[Word and item position data]

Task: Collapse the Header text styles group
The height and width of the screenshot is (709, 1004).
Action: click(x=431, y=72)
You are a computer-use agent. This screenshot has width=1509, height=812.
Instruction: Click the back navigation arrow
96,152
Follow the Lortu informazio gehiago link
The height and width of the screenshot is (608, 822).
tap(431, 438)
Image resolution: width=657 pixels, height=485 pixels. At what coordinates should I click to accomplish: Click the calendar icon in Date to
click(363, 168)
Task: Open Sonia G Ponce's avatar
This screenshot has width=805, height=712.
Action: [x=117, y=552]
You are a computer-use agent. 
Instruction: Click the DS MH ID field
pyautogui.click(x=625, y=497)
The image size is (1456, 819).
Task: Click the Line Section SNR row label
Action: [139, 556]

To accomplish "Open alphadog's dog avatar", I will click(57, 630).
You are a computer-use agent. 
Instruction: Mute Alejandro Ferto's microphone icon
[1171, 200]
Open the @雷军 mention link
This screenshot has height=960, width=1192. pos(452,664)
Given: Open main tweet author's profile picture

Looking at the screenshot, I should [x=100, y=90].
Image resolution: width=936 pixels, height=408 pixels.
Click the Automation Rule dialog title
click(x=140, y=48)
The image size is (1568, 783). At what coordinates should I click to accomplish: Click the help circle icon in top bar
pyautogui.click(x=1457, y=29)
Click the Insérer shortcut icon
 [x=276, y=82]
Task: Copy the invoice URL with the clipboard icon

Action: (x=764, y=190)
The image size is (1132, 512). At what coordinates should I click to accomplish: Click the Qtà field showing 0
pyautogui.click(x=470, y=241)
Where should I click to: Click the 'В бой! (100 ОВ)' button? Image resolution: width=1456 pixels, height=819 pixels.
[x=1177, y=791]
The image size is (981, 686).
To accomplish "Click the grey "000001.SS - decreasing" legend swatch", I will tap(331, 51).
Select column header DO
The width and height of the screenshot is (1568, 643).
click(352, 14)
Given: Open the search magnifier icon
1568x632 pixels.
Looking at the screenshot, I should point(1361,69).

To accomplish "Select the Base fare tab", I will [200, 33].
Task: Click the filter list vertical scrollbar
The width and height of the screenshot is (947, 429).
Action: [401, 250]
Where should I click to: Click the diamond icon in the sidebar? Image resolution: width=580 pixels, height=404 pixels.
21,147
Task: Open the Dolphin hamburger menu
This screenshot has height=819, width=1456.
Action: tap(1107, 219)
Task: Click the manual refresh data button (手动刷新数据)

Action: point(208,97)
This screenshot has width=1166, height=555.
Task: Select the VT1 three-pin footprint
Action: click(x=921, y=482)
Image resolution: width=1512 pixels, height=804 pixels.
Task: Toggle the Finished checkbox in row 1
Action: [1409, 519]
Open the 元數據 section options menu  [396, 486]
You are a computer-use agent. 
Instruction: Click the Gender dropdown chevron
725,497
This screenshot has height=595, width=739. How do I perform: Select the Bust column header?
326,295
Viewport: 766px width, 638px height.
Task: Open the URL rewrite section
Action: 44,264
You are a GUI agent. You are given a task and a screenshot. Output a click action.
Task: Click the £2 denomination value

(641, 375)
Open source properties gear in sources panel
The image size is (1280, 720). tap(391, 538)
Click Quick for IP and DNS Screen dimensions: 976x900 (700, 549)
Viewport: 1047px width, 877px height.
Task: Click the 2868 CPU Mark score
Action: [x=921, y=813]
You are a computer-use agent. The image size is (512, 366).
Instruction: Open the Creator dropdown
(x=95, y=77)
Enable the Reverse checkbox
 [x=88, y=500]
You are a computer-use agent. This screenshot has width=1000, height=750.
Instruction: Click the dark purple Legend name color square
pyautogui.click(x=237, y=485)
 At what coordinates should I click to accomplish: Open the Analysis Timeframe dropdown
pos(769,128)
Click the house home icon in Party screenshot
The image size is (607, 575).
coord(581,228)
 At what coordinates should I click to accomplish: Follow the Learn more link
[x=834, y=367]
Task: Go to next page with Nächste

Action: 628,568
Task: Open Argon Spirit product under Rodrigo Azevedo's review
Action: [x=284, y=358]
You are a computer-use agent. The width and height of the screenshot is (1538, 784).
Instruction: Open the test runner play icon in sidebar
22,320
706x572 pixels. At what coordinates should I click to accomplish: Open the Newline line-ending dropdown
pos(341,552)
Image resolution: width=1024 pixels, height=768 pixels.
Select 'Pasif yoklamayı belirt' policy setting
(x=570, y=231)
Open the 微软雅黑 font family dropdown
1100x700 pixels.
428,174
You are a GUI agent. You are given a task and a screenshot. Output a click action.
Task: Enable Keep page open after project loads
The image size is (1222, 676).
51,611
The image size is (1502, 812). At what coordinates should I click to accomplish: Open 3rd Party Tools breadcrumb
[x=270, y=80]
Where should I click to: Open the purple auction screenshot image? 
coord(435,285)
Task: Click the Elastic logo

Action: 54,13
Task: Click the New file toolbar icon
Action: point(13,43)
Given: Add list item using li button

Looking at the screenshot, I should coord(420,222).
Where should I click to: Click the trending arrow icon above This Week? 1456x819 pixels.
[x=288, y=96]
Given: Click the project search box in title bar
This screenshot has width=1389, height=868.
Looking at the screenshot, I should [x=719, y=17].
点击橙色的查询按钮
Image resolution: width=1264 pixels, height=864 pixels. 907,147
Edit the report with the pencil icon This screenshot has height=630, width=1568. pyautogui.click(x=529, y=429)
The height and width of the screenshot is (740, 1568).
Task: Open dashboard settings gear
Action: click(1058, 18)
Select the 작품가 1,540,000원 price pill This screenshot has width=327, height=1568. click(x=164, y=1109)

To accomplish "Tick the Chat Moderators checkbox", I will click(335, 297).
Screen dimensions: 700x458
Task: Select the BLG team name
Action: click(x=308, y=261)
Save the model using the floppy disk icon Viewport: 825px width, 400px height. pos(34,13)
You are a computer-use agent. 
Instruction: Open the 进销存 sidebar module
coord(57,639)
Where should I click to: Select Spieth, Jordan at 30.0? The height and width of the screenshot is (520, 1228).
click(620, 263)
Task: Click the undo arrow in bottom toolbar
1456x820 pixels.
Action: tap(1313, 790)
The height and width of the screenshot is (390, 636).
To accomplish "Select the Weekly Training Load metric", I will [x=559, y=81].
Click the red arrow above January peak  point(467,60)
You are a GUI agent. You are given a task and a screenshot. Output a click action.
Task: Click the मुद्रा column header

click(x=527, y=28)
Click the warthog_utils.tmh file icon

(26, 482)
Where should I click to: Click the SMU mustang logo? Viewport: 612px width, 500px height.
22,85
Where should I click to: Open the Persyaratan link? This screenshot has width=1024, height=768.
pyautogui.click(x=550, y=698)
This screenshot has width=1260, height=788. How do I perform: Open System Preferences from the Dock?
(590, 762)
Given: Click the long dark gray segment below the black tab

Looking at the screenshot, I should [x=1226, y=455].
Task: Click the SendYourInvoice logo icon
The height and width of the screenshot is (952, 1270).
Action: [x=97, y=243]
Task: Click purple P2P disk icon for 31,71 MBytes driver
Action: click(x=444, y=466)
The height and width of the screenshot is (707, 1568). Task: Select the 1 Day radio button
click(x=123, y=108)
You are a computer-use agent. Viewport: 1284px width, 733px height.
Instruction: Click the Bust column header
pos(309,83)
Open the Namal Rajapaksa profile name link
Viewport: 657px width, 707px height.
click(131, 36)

Directive ▸ Update the rows in the stretch from the line containing "Where should I click to: Click the 'В" through the line containing "Action: tap(1107, 219)" by changing "hamburger menu" to "main menu". Output only those lines, with everything else left as it is.

Response to this task ▸
Where should I click to: Click the 'В бой! (100 ОВ)' button? Image resolution: width=1456 pixels, height=819 pixels.
[x=1177, y=791]
The image size is (981, 686).
To accomplish "Click the grey "000001.SS - decreasing" legend swatch", I will tap(331, 51).
Select column header DO
The width and height of the screenshot is (1568, 643).
click(352, 14)
Given: Open the search magnifier icon
1568x632 pixels.
Looking at the screenshot, I should point(1361,69).

To accomplish "Select the Base fare tab", I will [200, 33].
Task: Click the filter list vertical scrollbar
The width and height of the screenshot is (947, 429).
Action: [401, 250]
Where should I click to: Click the diamond icon in the sidebar? Image resolution: width=580 pixels, height=404 pixels.
21,147
Task: Open the Dolphin main menu
This screenshot has height=819, width=1456.
Action: tap(1107, 219)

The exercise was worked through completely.